Voor leerlingen in het speciaal onderwijs kan het verschil tussen leesvaardigheid en begrijpend lezen groot zijn. Veel kinderen die in de categorie 'verschillende leerlingen' vallen, worstelen op verschillende plaatsen in het begrijpend lezen. Dyslectische studenten hebben moeite met het lezen van letters en woorden. Andere studenten vinden het moeilijk om samen te vatten wat ze hebben gelezen. En toch kunnen andere studenten, inclusief die met ADHD of autisme, woorden vloeiend lezen, maar kunnen de boog van een verhaal of zelfs een zin niet begrijpen.

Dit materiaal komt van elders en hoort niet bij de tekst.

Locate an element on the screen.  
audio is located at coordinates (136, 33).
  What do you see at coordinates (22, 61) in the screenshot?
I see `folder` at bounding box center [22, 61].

Simpel gezegd, begrijpend lezen is het vermogen om informatie uit schriftelijke bronnen te leren en te verwerken. De primaire stap is het decoderen, dat is het toewijzen van geluiden en betekenis aan letters en woorden. Maar hoe eenvoudig het definiëren van begrijpend lezen ook is, het is notoir moeilijk om les te geven. Voor veel studenten zal lezen hen een eerste glimp geven van subjectief begrip, omdat ze zich realiseren dat de informatie die ze uit een tekst hebben gehaald, kan verschillen van die van een medestudent, of dat het beeld dat ze in gedachten hebben getrokken na het lezen van een tekst, anders zijn dan die van hun leeftijdsgenoten.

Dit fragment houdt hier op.